◆ Task statement ◆
Can you rewrite the rows between the lines holding "Viewport: 1231px width, 644px" and "tap(415, 80)", inclusive, with "coordinates" renamed to "location" and nothing else altered? Leave the pictures out of your answer.

◆ Recorded information ◆
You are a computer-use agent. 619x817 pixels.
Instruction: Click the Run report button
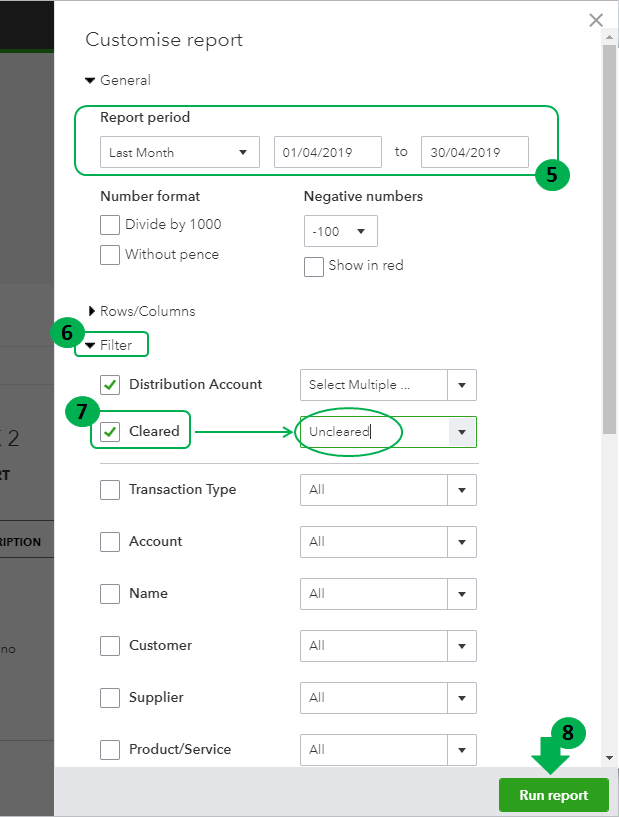pyautogui.click(x=553, y=795)
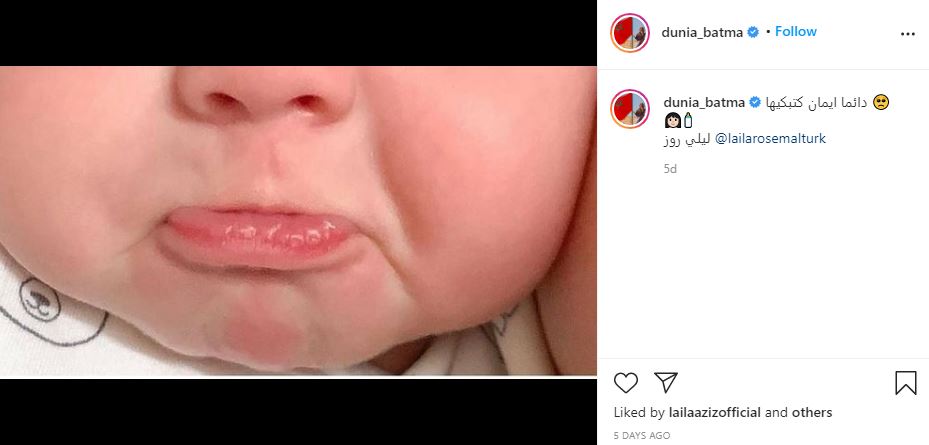Save the post with the bookmark icon
Screen dimensions: 929x445
905,382
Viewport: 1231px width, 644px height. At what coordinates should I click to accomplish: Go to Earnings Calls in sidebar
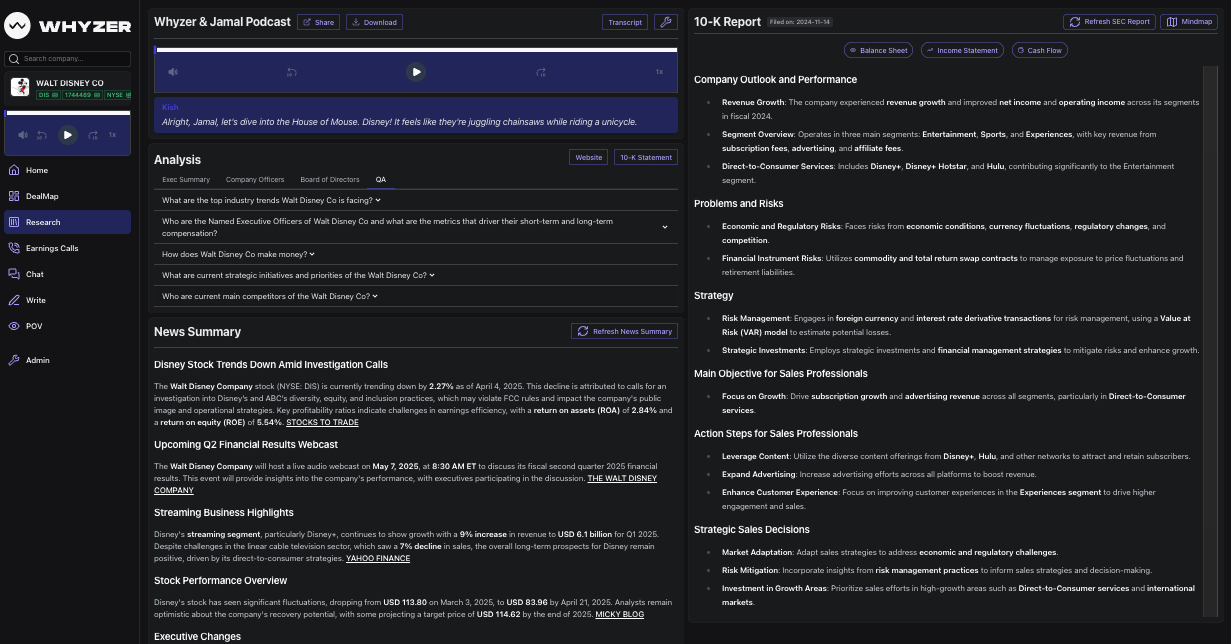coord(51,248)
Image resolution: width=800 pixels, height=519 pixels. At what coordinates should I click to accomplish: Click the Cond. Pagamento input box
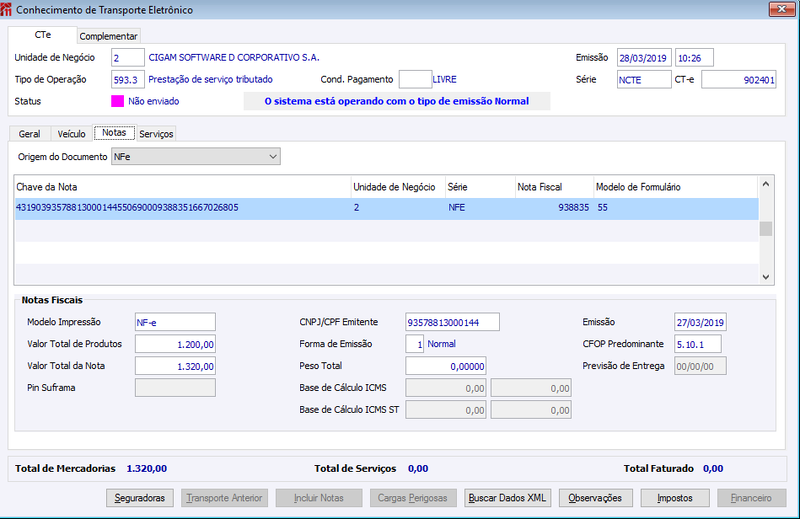tap(415, 80)
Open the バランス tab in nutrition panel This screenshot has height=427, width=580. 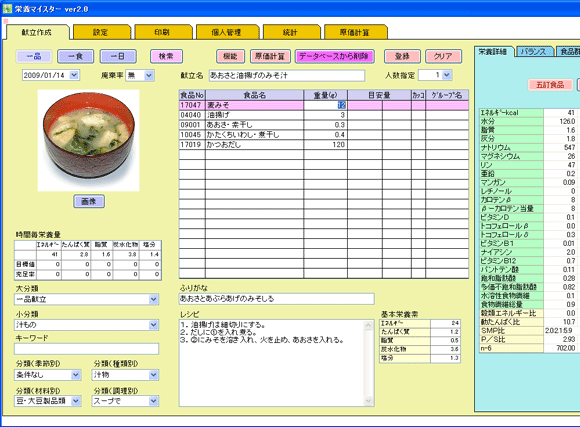tap(535, 52)
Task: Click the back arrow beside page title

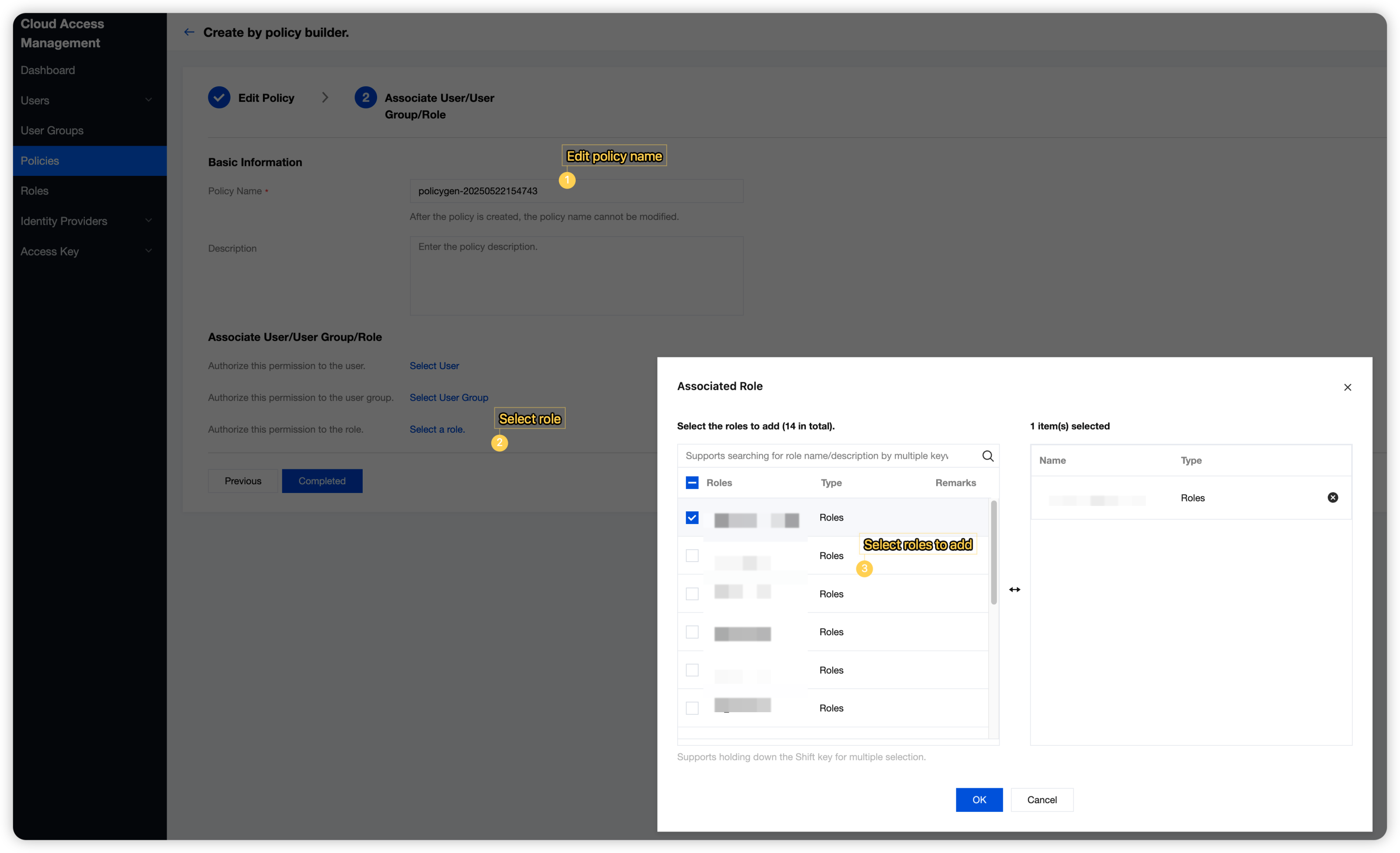Action: pyautogui.click(x=189, y=32)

◆ Full response ◆
Viewport: 1231px width, 644px height. At what location should I click to accomplish: Go to Earnings Calls in sidebar
coord(51,248)
Image resolution: width=800 pixels, height=519 pixels. At what location should I click to accomplish: Click the Cond. Pagamento input box
tap(415, 80)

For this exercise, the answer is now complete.